Partida presupuestal que no consiguió de forma inmediata, por lo que  el proceso de “limpia” se detuvo, entre otras cosas porque varios de los funcionarios a los que se les pretendía dar de baja, iniciaron ante instancias laborales, procedimientos administrativos contra su patrón, contra el gobierno.

 

Contreras Nieto, segundo al bate en la Procuraduría 

Cuando el 8 de agosto del 2012 el ex comisionado de los Derechos Humanos de la entidad mexiquense, Miguel Ángel Contreras Nieto, asumió el cargo de procurador estatal, y una de sus primeras acciones fue realizar por la madrugada visitas sorpresa a agencias de Ministerios Públicos, quería hacer vigente el botón que siempre portaba en la solapa del saco con la leyenda “Cero Corrupción”.

Y aunque sus recorridos nocturnos fueron constantes y con el firme objetivo de sorprender a algunos de sus compañeros en la comisión de algún acto irregular, sus resultados no fueron extraordinarios ya que al interior sólo logró destituir e iniciar procedimientos jurídicos a menos de una decena de funcionarios; en tanto que al exterior los índices delictivos dejaron mucho que desear.

En el año nueve meses que Contreras Nieto llevó las riendas de la Procuraduría, el secuestro aumentó en un 50%, en comparación con periodo similar anual de la gestión de Castillo Cervantes, pues cada mes se contabilizaron 15 plagios, en promedio.

En la recta final que constó de nueve meses, Miguel Ángel Contreras, no modificó sus números e incluso días antes de que el gobernador Ávila Villegas le solicitara las llaves de la oficina, seguía asegurando que la institución estaba ofreciendo buenos resultados e incluso presumía la baja de algunos indicadores y aseguraba que el plagio había bajado, y efectivamente, de acuerdo a las cifras del Secretariado Ejecutivo del Sistema Nacional de Seguridad Pública, disminuyó de 15 a 14 por mes.

En cuanto a la rotación de subprocuradores y colocación de personal de su confianza en puestos claves de la PGJEM, Contreras Nieto, continúo con la misma práctica de sus antecesores, es decir llegar y remover a funcionarios, aunque a diferencia de Alfredo Castillo que colocó a cuatro de sus ex compañeros de la PGR en áreas directivas, los nombramientos del Ombudsman estatal fueron pocos y recayeron en personajes como Miguel Ángel Benhumea, ex presidente de la Barra de Abogados.

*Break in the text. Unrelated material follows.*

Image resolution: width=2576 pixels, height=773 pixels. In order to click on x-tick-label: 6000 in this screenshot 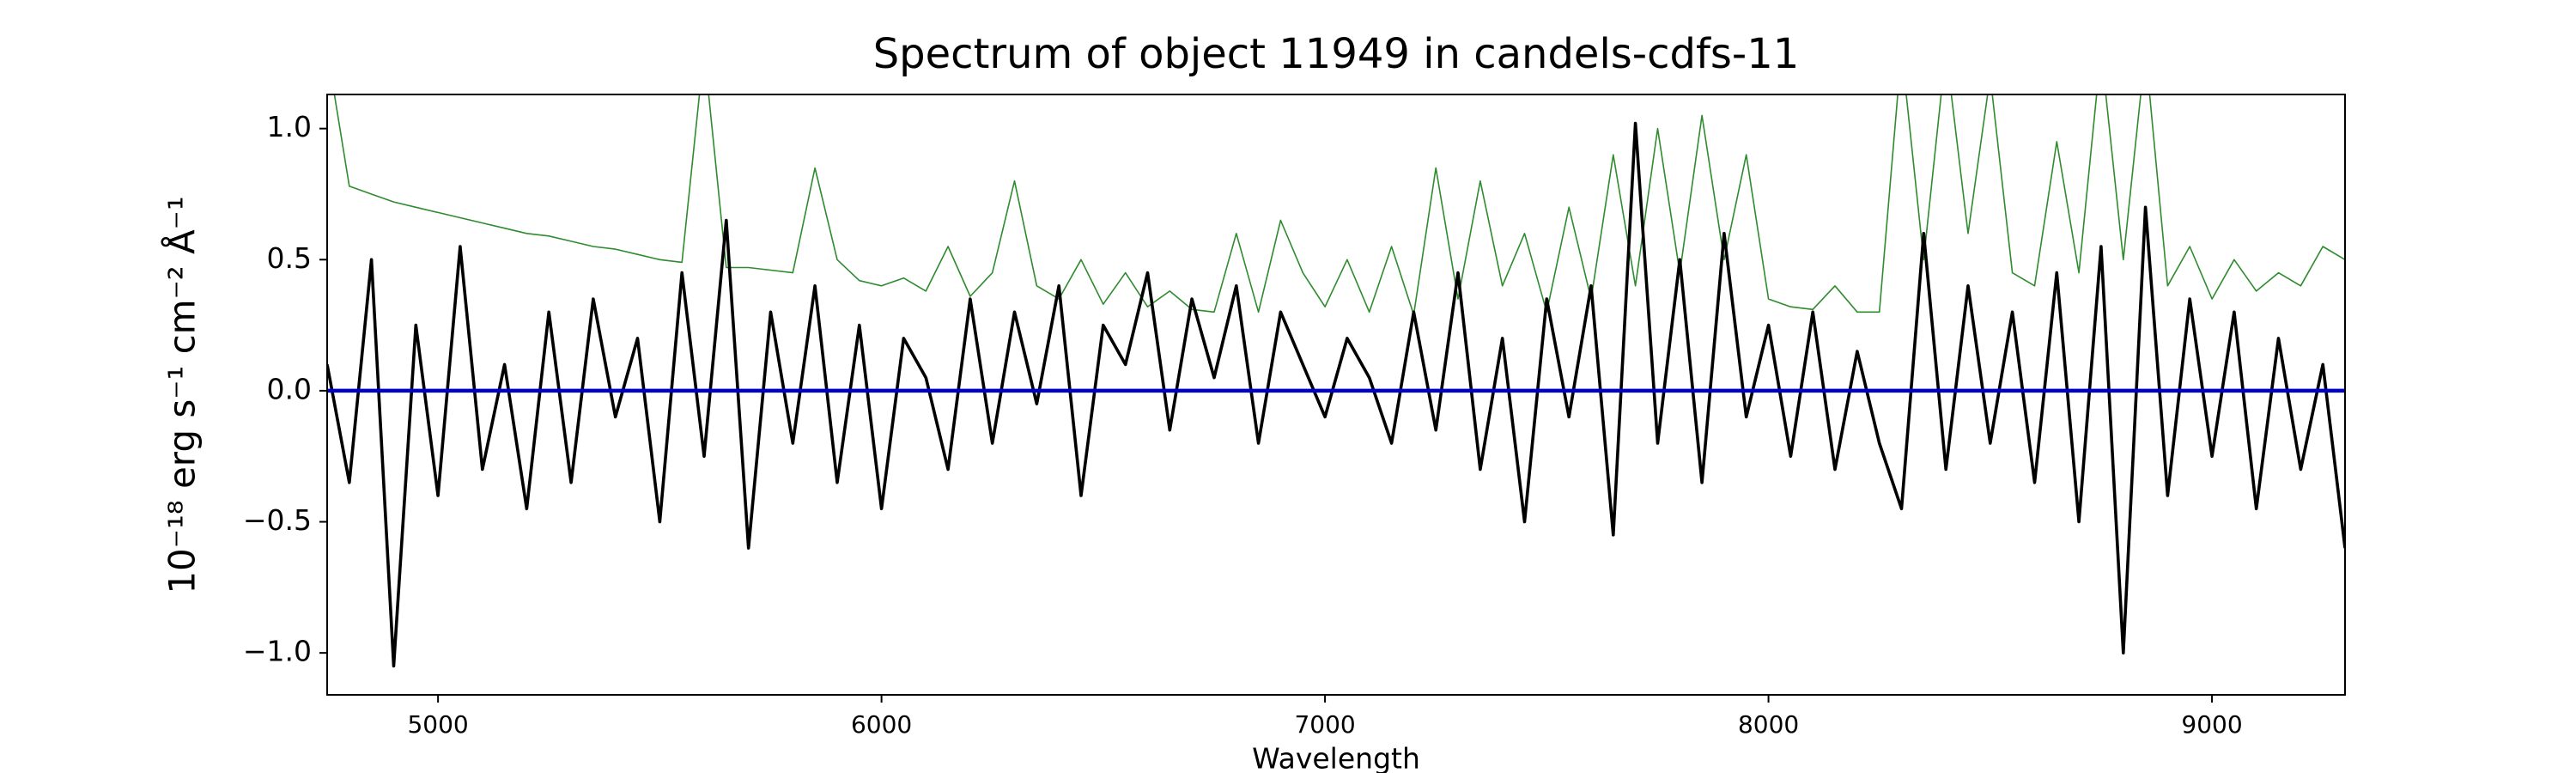, I will do `click(882, 724)`.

Pese a que Contreras Nieto pasó por la Comisión de Derechos Humanos del Estado de México, cuando se revisan los números de su gestión, tampoco sale bien librado pues de las 1,581 quejas registradas en 2012; el año siguiente la cifra  fue superada pues cerró con 1,757 y de enero a julio del 2014 el reporte va en mil 64; en tanto que en esos tres años las recomendaciones sumaron ocho: 4 en 2012, 2 en 2013 y 2 en lo que va de 2014.